**Excerpt to read**:

-- Opening Marker --

4.5. Daily monitoring
Daily monitoring of dietary intake is a key component of assessing adherence and should thus be a core component of all TRE trials.
4.6. Behavioral science insights
Behavioral science indicates that ongoing support and interaction are essential components of ensuring adherence to any lifestyle intervention, including TRE. Thus, future research should emphasize the importance of continuous assessment and support to help participants maintain behavioral changes.
5. Limitations
Studies that collected participant feedback on barriers often had small sample sizes, and there is currently no standardized method of collecting feedback on TRE barriers. As a result, there is wide variation in the type of data collected and how it is reported, making it difficult to identify salient patterns across many trials. Most studies that collected data on TRE barriers did not report the exact number of participants experiencing each barrier. As TRE is a relatively new dietary intervention, more data is needed to conclude (a) overall adherence rates in TRE trials, (b) the types of barriers participants face and the frequencies at which they occur, and (c) the effectiveness of behavioral change strategies outlined in this review.
6. Conclusion
TRE has shown promise in clinical trials as a simple yet effective dietary intervention. As a straightforward protocol that solely focuses on the timing of food intake, participants are not required to restrict or change any aspect of their regular diet. Nonetheless, the long-term feasibility of this protocol is less understood, which merits a closer examination of barriers faced by participants during trials. To increase protocol adherence—and therefore feasibility—of TRE, future trials may consider exploring a combination of health behavioral change strategies, tracking adherence closely, and soliciting participant feedback on TRE barriers.
Author contributions
MO'N, KL, and NG performed the literature review and compiled data. NG conceptualized the paper and completed the initial literature review and contributed to the writing. MO'N wrote the draft of the manuscript. MO'N, KL, EM, and SP edited the manuscript. EM and SP provided feedback and mentorship at all stages. All authors contributed to the article and approved the submitted version.
Acknowledgments
We would like to thank the members of SP's lab for their comments when preparing this manuscript.
Funding Statement
This work was funded by Robert Wood Johnson Foundation and FEMA-EMW-2016-FP-00788.
Conflict of interest
SP is the author of the Circadian Code and the Circadian Diabetes Code. The remaining authors declare that the research was conducted in the absence of any commercial or financial relationships that could be construed as a potential conflict of interest.

-- Closing Marker --

**Collected data**:

-- Opening Marker --

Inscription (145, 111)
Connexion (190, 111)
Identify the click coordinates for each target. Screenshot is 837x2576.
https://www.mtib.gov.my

-- Closing Marker --

**Exercise requirements**:
**1)** From the TRE review excerpt, list the initials of every person named in the author contributions section.
**2)** Output the stretch from "Acknowledgments" through "conflict of interest." in the TRE review excerpt, word for word.

**Responses for each task**:
**1)** MO'N, KL, NG, EM, SP

**2)**
Acknowledgments
We would like to thank the members of SP's lab for their comments when preparing this manuscript.
Funding Statement
This work was funded by Robert Wood Johnson Foundation and FEMA-EMW-2016-FP-00788.
Conflict of interest
SP is the author of the Circadian Code and the Circadian Diabetes Code. The remaining authors declare that the research was conducted in the absence of any commercial or financial relationships that could be construed as a potential conflict of interest.